*** Begin section ***
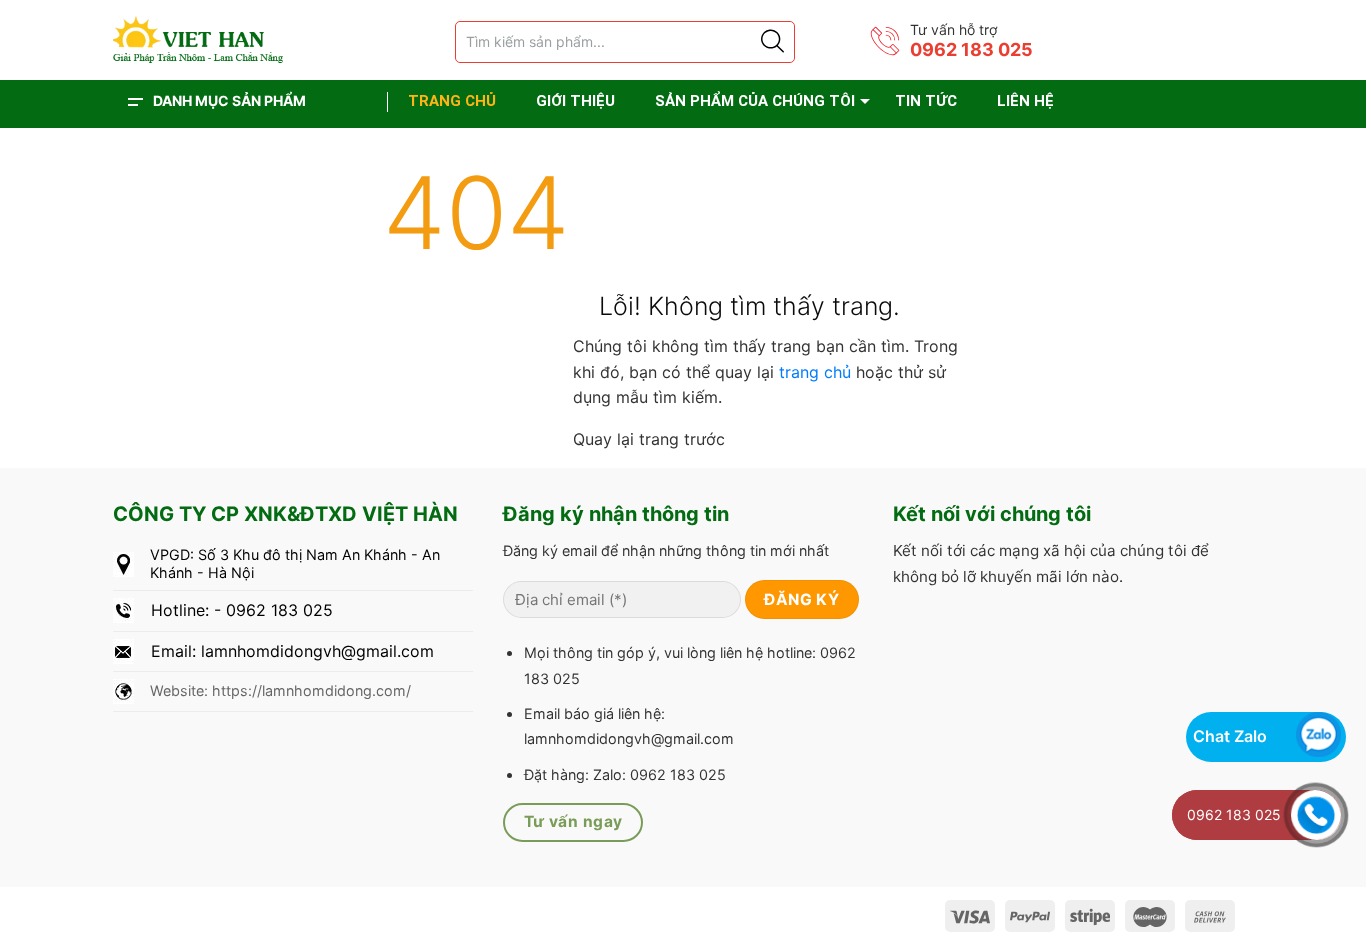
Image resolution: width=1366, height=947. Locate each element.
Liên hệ (1025, 101)
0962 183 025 (971, 49)
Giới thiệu (575, 101)
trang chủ (817, 372)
*** End section ***
### Your goal:
Write out the data in full and exactly as given, though without the images.

### Task output:
Image resolution: width=1366, height=947. Locate each element.
Liên hệ (1025, 101)
0962 183 025 (971, 49)
Giới thiệu (575, 101)
trang chủ (817, 372)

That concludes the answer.